Mulai dari dapat nilai C sewaktu responsi cuma gara-gara nekat nulis kata "Celeng" di lembar jawab, kemudian helm baru yang baru dibeli seminggu harus hilang sewaktu ngapel ke tempat gebetan dan yang paling ngenes adalah terlambat menyatakan cinta dan harus (terpaksa) merelakan adik angkatan pujaannya bersanding dengan cowok lain.
FYI, si Jisung sering cerita kalau dia udah move on, tapi kalau ditanya "Kalau dia pengen sama kamu gimana, bro?" pasti jawabnya "Ya mau lah!"
Karena penasaran dan buat mastiin kalau SMS tadi bukan SMS tipu-tipu, akhirnya gue tanya balik ke Rizky.
'Galau kenapa dia? Habis dibully sama Bobi?' tanya gue waktu itu.
FYI, di kost Jisung ada satu orang yang tampangnya sangar. Orangnya berbadan gede, botak, berjenggot, hampir mirip sama Peppy yang sering nongol di tivi. Dan kami menyebutnya sebagai Bobi. Serius.
Dia sering nongkrong di poskamling kost-nya Jisung. Dia biasa nongkrong waktu sore atau malam, biasa nongkrong sama sohib-sohibnya yang kebetulan juga ngekost di satu kompleks. Kompleks kost yang suasananya mirip rumah kontrakan yang ada di film Kungfu Hustle. Ini juga masih serius.

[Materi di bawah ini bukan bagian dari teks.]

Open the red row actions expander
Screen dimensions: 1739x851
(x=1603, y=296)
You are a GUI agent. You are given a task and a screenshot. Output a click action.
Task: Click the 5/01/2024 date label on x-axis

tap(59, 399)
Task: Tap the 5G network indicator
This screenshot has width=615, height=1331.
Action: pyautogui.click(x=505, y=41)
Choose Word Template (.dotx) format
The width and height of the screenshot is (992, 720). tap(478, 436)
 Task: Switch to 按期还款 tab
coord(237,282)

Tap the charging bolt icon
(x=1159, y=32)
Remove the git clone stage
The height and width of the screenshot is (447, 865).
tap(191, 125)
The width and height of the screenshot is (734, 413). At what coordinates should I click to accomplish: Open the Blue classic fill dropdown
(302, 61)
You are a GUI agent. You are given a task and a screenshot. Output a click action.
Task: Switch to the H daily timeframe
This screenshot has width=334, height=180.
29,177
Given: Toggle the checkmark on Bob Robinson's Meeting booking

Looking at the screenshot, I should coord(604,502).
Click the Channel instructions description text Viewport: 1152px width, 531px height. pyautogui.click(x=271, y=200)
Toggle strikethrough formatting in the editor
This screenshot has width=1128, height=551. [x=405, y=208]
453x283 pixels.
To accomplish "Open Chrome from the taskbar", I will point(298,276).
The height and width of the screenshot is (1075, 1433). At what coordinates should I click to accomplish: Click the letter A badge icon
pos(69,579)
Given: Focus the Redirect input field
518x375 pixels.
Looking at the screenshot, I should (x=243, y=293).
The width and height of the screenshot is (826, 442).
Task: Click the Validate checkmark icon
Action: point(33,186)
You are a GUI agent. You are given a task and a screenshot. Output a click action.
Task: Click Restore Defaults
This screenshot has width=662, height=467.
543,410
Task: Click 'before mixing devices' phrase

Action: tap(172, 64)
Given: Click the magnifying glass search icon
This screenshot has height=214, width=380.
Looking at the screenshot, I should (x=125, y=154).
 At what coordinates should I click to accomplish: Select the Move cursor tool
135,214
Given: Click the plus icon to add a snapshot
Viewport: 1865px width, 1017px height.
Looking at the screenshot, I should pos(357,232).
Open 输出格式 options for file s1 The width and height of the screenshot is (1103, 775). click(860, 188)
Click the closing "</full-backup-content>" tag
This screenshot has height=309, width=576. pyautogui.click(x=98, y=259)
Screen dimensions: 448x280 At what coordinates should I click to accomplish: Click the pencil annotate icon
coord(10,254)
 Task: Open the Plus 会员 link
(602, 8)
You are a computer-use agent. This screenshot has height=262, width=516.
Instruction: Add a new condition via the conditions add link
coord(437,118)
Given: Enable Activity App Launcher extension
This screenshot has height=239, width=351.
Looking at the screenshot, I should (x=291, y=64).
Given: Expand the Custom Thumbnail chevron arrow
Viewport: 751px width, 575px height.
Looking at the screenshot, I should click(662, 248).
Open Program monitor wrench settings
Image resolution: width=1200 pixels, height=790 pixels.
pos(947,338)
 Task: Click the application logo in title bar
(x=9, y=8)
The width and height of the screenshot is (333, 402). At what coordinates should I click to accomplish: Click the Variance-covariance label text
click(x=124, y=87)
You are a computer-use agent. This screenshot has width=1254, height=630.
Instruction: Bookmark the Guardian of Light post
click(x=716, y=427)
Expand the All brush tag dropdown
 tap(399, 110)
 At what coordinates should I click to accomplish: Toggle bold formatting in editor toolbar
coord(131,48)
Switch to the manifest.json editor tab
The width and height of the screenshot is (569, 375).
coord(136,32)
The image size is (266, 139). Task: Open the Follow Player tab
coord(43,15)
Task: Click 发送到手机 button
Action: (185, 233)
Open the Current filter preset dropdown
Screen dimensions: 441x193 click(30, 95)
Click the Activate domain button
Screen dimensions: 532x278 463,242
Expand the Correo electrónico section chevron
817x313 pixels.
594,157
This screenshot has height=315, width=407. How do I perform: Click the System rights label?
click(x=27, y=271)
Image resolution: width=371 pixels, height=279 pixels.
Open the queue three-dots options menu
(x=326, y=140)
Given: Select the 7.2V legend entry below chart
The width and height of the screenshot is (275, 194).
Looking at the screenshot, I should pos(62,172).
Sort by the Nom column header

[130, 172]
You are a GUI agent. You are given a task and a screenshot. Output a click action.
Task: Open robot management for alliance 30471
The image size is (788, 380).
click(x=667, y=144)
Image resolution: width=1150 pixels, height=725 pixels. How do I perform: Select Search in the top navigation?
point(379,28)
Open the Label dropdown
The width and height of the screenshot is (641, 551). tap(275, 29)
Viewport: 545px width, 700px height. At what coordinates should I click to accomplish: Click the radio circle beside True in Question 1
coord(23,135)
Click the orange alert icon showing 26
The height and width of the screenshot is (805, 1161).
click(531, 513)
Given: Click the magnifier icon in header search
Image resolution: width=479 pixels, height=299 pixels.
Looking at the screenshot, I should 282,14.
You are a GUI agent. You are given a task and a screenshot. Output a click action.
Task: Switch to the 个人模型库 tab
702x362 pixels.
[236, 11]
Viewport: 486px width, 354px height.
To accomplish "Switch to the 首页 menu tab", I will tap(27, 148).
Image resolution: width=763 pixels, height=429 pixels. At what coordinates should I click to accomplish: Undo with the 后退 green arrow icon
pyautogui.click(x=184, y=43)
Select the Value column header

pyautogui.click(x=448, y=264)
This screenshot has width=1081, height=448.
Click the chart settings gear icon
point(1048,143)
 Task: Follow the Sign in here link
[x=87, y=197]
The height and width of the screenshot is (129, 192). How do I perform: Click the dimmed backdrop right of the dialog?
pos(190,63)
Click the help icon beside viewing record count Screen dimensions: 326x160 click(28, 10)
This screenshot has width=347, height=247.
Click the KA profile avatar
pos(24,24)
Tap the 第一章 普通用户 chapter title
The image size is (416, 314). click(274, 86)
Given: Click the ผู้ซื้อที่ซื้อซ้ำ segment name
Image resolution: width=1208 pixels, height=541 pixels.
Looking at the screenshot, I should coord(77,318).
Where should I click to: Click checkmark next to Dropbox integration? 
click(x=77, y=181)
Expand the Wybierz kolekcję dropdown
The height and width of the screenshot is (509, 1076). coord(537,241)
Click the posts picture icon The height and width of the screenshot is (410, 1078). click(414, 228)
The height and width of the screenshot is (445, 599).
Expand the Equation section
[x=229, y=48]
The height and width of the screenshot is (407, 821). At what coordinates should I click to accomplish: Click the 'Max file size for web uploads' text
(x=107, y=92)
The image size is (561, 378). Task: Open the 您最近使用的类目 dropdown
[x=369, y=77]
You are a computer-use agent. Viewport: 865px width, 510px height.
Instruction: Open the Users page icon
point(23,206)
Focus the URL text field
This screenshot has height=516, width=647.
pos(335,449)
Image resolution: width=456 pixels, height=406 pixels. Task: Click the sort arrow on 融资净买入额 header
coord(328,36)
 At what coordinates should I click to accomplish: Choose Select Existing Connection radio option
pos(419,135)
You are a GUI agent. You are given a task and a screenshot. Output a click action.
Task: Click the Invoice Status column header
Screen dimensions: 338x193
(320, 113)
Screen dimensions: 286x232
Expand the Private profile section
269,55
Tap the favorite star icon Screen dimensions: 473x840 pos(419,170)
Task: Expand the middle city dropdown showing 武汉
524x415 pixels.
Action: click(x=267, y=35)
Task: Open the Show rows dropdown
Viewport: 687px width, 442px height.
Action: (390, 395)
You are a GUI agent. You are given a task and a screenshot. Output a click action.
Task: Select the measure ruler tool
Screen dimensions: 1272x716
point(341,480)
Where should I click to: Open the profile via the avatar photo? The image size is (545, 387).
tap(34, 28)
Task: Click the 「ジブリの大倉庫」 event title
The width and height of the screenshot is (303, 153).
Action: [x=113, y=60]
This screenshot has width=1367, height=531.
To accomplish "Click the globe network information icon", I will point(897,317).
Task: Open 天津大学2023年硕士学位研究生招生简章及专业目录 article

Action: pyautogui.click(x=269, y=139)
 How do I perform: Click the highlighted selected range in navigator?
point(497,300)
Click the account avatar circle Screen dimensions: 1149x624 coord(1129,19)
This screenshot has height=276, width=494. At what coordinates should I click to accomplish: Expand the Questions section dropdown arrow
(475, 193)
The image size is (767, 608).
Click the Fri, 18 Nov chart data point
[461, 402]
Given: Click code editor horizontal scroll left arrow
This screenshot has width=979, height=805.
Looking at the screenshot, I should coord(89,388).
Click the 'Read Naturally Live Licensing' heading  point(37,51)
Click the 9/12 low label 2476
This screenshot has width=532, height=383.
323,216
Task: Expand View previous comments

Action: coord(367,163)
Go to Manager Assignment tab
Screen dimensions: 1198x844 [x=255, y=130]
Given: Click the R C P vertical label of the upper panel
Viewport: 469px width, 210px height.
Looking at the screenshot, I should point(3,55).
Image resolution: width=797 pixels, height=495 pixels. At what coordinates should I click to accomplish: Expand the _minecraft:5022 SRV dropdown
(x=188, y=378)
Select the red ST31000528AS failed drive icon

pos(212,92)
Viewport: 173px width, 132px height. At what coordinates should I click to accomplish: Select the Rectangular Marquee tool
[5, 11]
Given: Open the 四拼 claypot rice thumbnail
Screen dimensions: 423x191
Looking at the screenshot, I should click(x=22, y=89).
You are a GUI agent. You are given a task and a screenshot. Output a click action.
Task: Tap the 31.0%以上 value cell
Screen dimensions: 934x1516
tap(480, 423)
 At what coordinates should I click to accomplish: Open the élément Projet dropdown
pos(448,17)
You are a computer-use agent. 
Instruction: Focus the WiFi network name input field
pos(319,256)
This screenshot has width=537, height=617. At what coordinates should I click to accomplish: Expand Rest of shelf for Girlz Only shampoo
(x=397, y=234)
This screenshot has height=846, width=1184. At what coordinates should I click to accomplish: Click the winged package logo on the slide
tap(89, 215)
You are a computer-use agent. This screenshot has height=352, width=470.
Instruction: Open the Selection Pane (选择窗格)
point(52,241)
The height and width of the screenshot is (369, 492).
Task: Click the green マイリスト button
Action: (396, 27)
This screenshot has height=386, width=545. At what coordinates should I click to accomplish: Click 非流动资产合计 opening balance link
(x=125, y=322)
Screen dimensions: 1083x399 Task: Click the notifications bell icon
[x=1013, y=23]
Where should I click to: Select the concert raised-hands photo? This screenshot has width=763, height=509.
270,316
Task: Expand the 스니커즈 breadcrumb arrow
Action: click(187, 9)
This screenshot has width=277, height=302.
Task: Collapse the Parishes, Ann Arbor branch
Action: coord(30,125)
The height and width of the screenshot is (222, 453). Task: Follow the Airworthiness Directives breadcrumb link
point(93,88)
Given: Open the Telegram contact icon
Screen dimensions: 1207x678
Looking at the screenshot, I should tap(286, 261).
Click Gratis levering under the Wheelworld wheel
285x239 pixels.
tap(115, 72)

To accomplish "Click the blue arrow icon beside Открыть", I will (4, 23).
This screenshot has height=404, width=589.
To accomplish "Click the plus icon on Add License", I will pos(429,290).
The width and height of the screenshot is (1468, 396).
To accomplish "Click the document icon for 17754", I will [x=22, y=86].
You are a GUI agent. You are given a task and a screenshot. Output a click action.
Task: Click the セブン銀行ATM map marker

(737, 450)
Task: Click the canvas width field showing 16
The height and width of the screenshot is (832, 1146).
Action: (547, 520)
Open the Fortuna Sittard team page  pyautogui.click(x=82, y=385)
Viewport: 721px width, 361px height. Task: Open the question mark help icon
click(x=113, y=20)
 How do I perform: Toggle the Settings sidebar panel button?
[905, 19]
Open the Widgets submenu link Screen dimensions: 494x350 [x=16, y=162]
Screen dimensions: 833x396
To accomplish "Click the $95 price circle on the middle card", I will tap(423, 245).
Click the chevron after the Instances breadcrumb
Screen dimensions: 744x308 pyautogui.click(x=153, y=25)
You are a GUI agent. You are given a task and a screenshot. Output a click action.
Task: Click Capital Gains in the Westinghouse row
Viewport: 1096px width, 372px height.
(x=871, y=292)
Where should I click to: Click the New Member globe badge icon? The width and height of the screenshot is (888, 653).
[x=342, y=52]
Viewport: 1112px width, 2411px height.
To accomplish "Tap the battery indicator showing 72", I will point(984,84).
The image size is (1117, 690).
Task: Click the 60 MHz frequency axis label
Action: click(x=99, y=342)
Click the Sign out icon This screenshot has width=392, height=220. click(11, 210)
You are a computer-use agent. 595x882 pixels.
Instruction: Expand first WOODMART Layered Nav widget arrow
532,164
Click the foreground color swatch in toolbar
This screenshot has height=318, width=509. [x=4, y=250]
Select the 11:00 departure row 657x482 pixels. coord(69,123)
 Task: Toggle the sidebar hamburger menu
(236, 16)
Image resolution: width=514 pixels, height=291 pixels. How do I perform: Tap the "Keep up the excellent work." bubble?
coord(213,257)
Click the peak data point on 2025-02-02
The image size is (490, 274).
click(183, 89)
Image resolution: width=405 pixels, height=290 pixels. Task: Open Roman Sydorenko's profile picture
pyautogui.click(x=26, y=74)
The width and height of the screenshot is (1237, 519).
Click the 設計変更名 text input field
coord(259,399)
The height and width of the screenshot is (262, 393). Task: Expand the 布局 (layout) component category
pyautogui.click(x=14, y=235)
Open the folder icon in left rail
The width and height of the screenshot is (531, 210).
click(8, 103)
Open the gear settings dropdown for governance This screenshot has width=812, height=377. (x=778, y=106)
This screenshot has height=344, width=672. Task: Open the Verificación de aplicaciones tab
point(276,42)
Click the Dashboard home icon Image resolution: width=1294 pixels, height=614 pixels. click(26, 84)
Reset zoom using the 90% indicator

Kalau mereka udah nongkrong di poskamling, percayalah kami yang ada di kamar kost-nya Jisung akan saling tunjuk untuk berangkat ke warung guna memesan makanan ketika lapar mulai melanda.
'Kamu aja, Do. Belum pernah pesen kan?' ucap Ucil.
'Yaelah, aku kemarin udah. Coba tanya si Jisung.' balas gue.
'Kamu aja sana, Gong!' si Jisung gantian nyuruh Ibnu.
'Halah, kamu aja sana mbah. Yang habis jadian.' ucap Ibnu ke Rizky walaupun Rizky nggak jadian.
'Kamu aja gih, Do. Kalau kamu yang pesen, bapaknya pasti seneng.' ucap si Rizky agak absurd.
'Kampret! Sung, berangkat gih!' gue nyuruh Jisung lagi.
'Aku tadi udah pesen, masak iya pesen lagi. Yang lain lah.' si Jisung tetep ngeles.
Dan begitu berulang terus menerus sampai gue nemuin jodoh gue. Dulu sewaktu Aswin masih di Jogja, biasanya dia yang jadi penengah dan pergi pesen makanan, karena dia adalah yang paling nggak tahan laper di antara kami semua.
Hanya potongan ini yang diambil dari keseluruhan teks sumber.